Classroom lesson · Food · 🇨🇴 Colombia

Arepa - Colombia's favourite bread

A flat corn cake eaten at almost every meal, in dozens of different styles

Several golden arepas cooking on a griddle, some with melted cheese

Photo · Wikimedia Commons

What is it?

The arepa is a round, flat bread made from ground maize (corn). It has been eaten in the land that is now Colombia for thousands of years, long before Spanish explorers arrived. Today, Colombians eat arepas for breakfast, as a snack, and as a side dish at lunch and dinner. There are dozens of regional varieties.

Tell me more

To make a basic arepa, you mix ground corn flour with a little salt and water, shape the dough into a flat disc, and cook it on a griddle until golden on both sides. That's it. But the real variety comes in what you do next: split it open and fill it with cheese, butter or egg; top it with hogao sauce (a tomato and onion mix); stuff it with black beans and shredded chicken.

Different regions of Colombia have completely different arepa traditions. On the Atlantic coast, arepas are often thin and large, eaten plain. In Medellín and the Paisa region, the arepa is thick, small and always buttered. In Chocó on the Pacific coast, arepas are made with coconut milk. In Boyacá, there is the arepa de choclo - a sweet corn version.

Arepas have been around for at least 3,000 years. Indigenous peoples across Colombia and Venezuela were making them long before any European arrived. The word 'arepa' comes from the language of the Cumanagoto people. It is one of the oldest foods in the Americas still eaten every day.

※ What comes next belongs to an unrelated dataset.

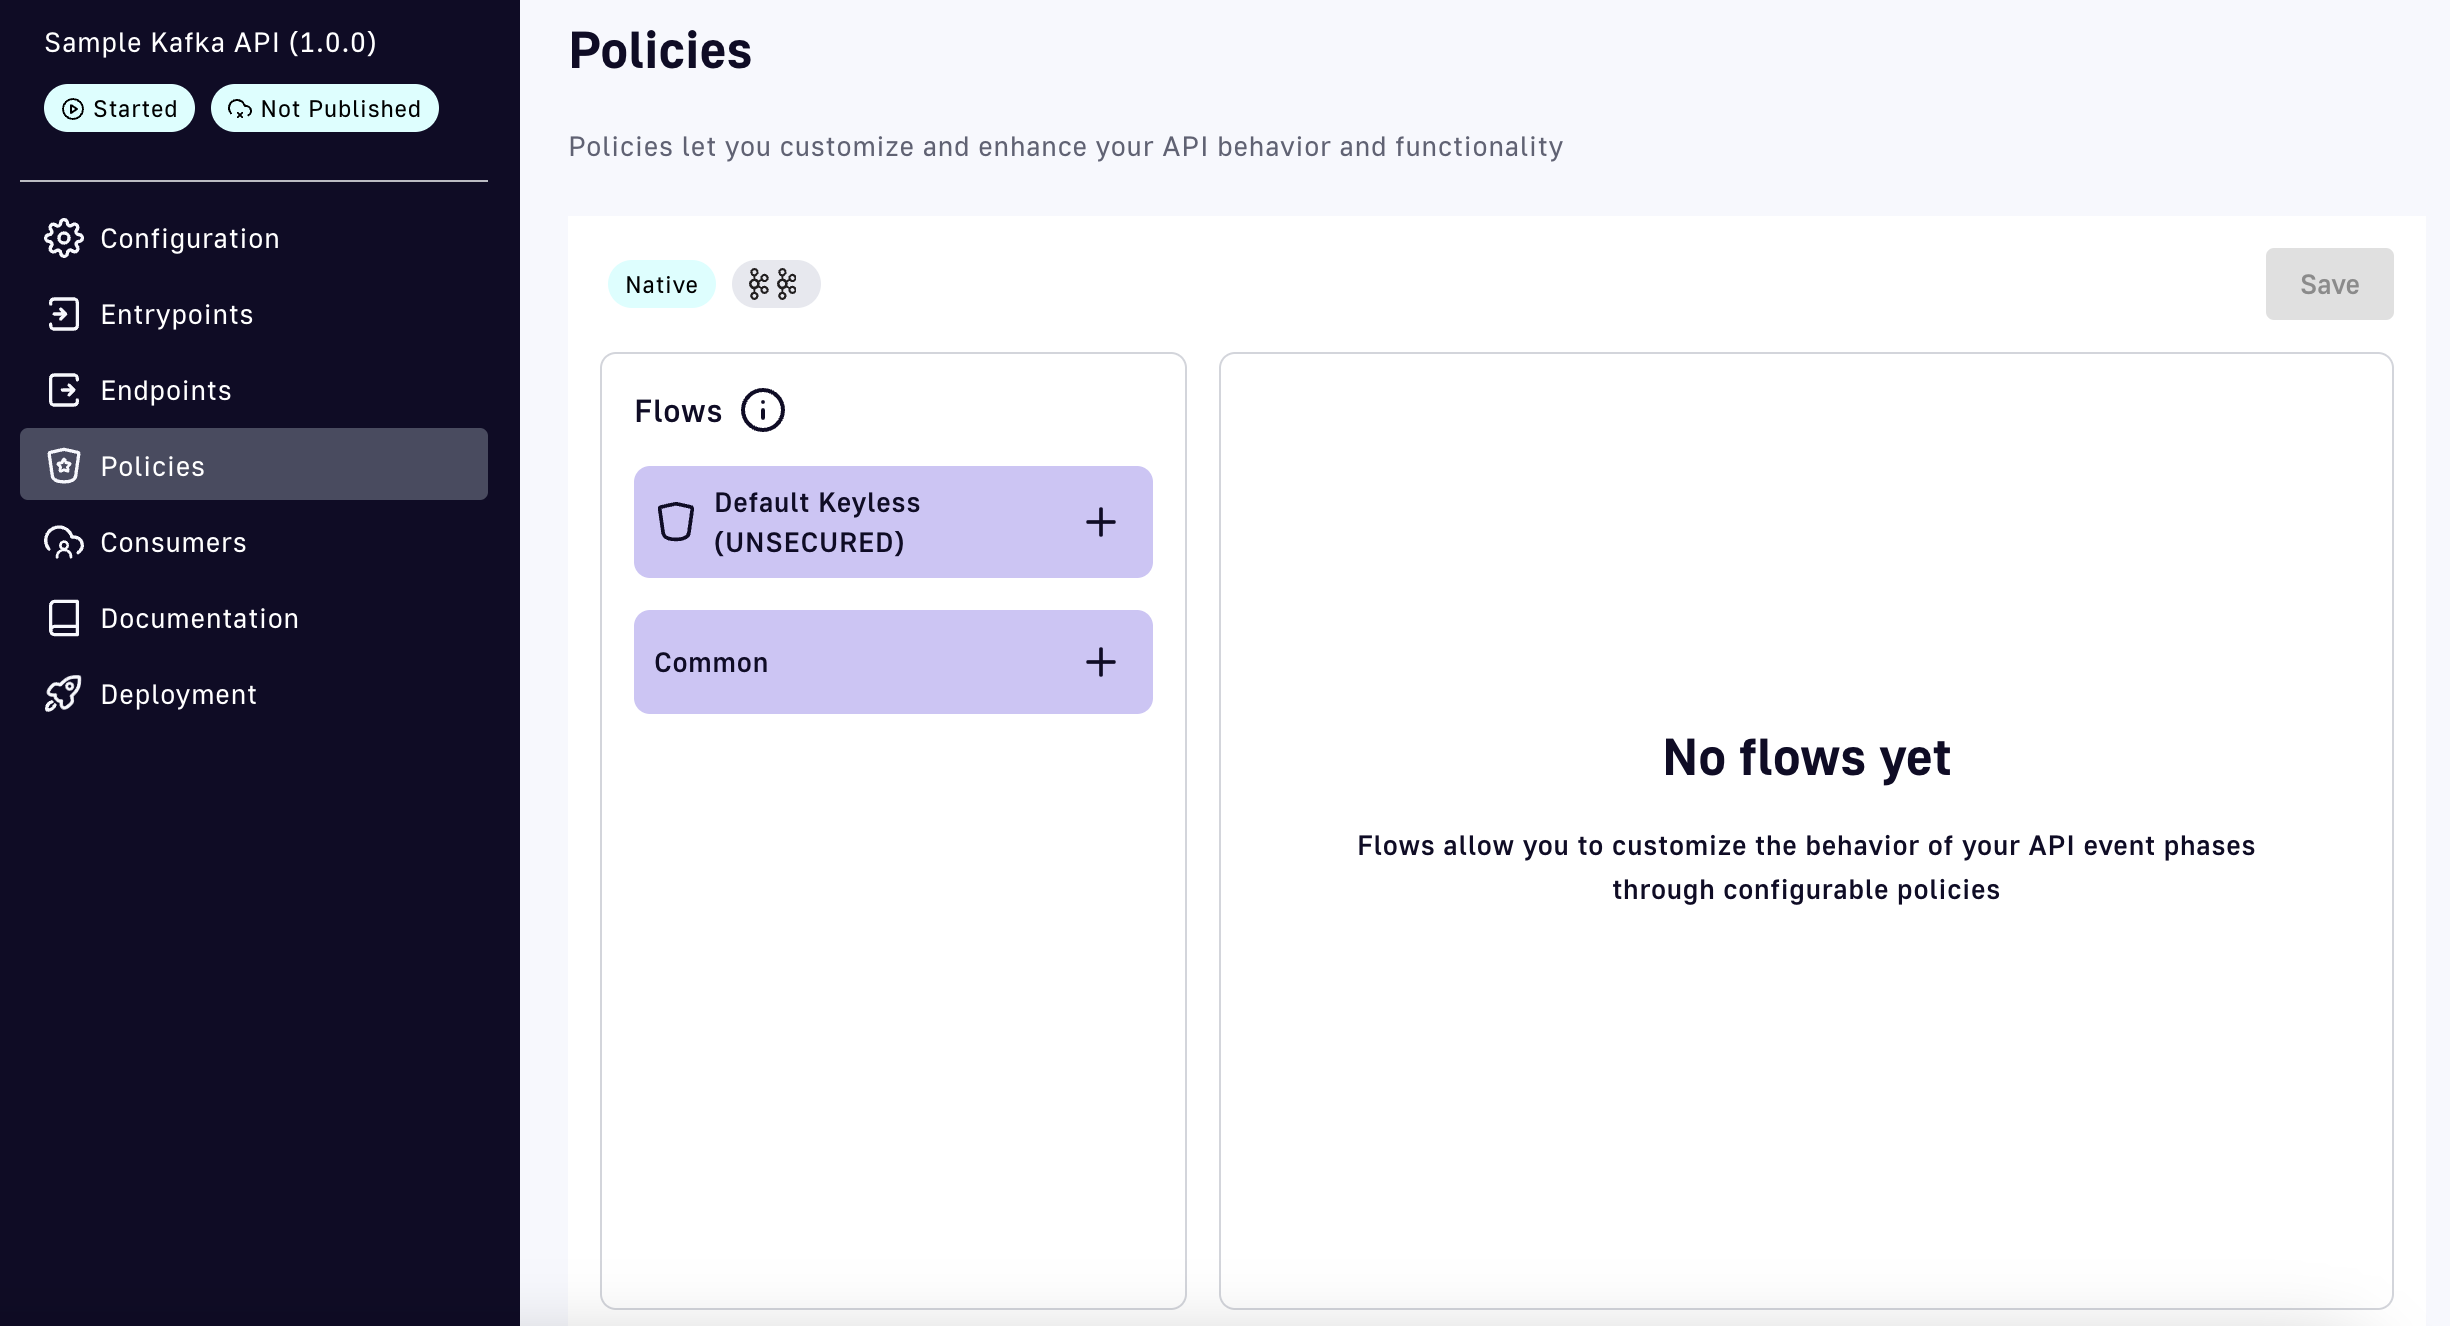The height and width of the screenshot is (1326, 2450).
Task: Click the Entrypoints arrow-in icon
Action: tap(64, 314)
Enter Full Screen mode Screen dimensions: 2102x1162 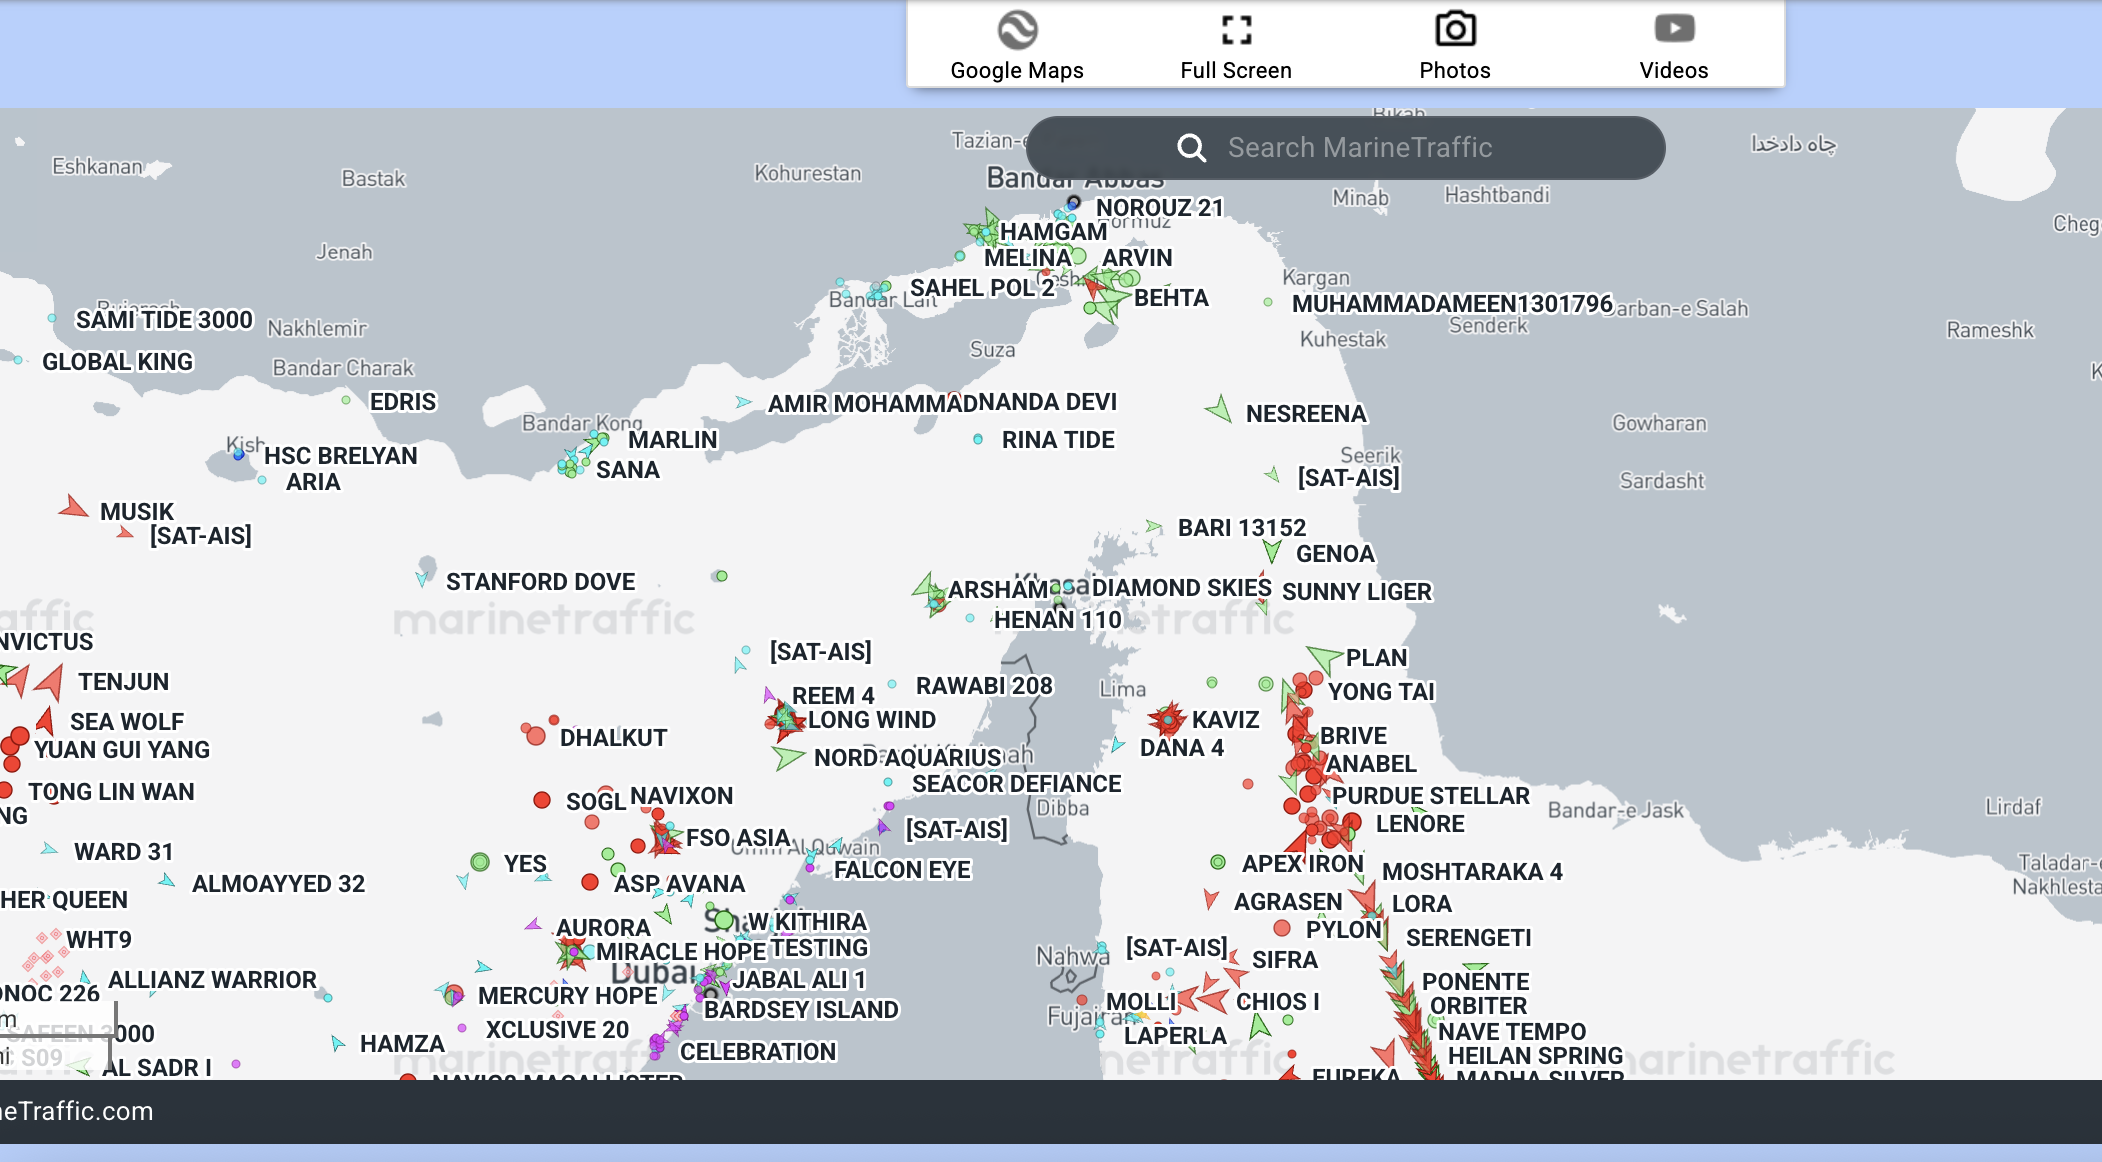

A plate of arepas on the table in Colombia is like bread in France or rice in Japan - it is so normal that it is barely noticed. But when Colombians live abroad, the thing they often miss most is a proper arepa, made from the right kind of corn flour, golden on both sides.

In the classroom

Walk your class through this in 15 minutes.

Talk together

Discussion prompts

  1. 01Arepas have been eaten for 3,000 years. What foods do you eat that have been around for a very long time?
  2. 02Every region of Colombia has its own arepa style. Why might the same basic ingredient (corn) turn into so many different foods in different places?
  3. 03If you were going to live abroad for a year, what food from home would you miss most?
Try this

Classroom activity

Map the arepa! Draw an outline map of Colombia. Mark these regions and label the arepa style each one is famous for: Atlantic coast (thin and large), Medellín (thick and buttered), Chocó (coconut milk), Boyacá (sweet corn). Then design your own 'class arepa' - what would you put in it?